Le sac était posé près de la porte d’entrée. Deux sacs, pour être précis : dans l’un, les gamelles ; dans l’autre, les restes de croquettes et une balle en caoutchouc que Médor trimballait dans l’appartement depuis qu’il savait marcher.

Léo les vit avant même d’avoir enlevé ses baskets.

Médor vint frotter son museau contre le genou du garçon et remua la queue si fort qu’il heurta le sac. La gamelle à l’intérieur tinta. Son poil roux sentait la cour, les feuilles mortes de l’automne et cette odeur tiède, uniquement canine, qui serrait toujours quelque chose sous les côtes de Léo. Il s’accroupit, enlaça le chien des deux bras. Médor se figea, pressa son flanc contre la chemise à carreaux et posa la tête sur l’épaule du garçon.

La patte arrière gauche se tordit maladroitement. Le chien boitait de ce côté depuis son plus jeune âge, et Léo avait pris l’habitude de le soutenir par le flanc quand il s’asseyait.

Dans la cuisine, la bouilloire grondait. Sa mère se tenait près de la cuisinière, tournait son alliance autour de son annulaire. Vite, d’un geste machinal, comme elle faisait toujours quand elle voulait dire quelque chose mais ne trouvait pas les mots. Son père était assis à table, le dos droit, les mains croisées devant lui. La tasse de café trônait exactement au centre de la soucoupe.

– Maman, c’est pour quoi ?

Marguerite ne se retourna pas. Ses doigts accélérèrent sur l’anneau.

– Papa, pourquoi ces sacs près de la porte ?

Gérard vida son café d’une traite. Il reposa la tasse sur la soucoupe avec une précision silencieuse.

– Léo, on a décidé. On emmène le chien aujourd’hui.

– Où ça ?

– Au refuge. Bonnes conditions, je me suis renseigné. Box chauffés, ils sont bien nourris.

Le garçon regarda sa mère. Elle fixait la fenêtre où, derrière la vitre, le ciel gris d’octobre écrasait les toits. L’alliance continuait de tourner.

– Maman ?

La bouilloire cliqueta, s’éteignit. On entendit Médor respirer dans le couloir.

– Maman, dis-lui quelque chose.

Marguerite ajusta le torchon accroché au crochet.

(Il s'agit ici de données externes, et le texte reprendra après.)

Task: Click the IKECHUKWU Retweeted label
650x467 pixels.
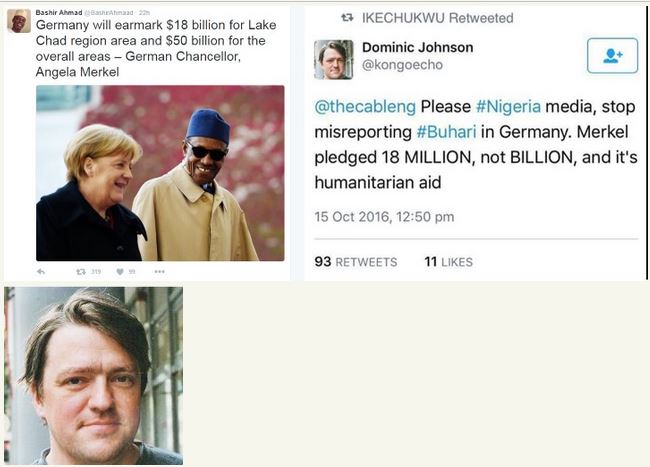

Elle le décrocha, le remit en place, bien qu’il fût déjà droit.

– Papa a raison, mon Léo. Il faut faire les travaux. Le chien serait…

– Médor ! Il s’appelle Médor !

– Médor serait gêné. La peinture, la poussière, les outils par terre. Il pourrait être mal.

Elle disait cela d’une voix plane, chaque mot semblait avoir été prononcé plus d’une fois. Comme si elle et son père avaient répété la veille, pendant que Léo dormait.

Le garçon agrippa le rebord de la chaise. Ses jointures blanchirent.

– Je le sortirai trois fois par jour. Je resterai avec lui dans ma chambre. Il ne dérangera pas. S’il vous plaît.

Gérard se leva. La chaise racla le lino d’un grincement sec.

– J’ai dit, c’est comme ça. On part dans une demi-heure.

– S’il vous plaît. S’il vous plaît, non.

La voix devint aiguë. Pas enfantine, mais transparente, comme si les mots traversaient le garçon sans s’arrêter. Médor gratta le carrelage de ses griffes, boitilla jusqu’à la cuisine et s’assit près de Léo, le flanc collé à sa jambe. Il posa la tête sur son genou.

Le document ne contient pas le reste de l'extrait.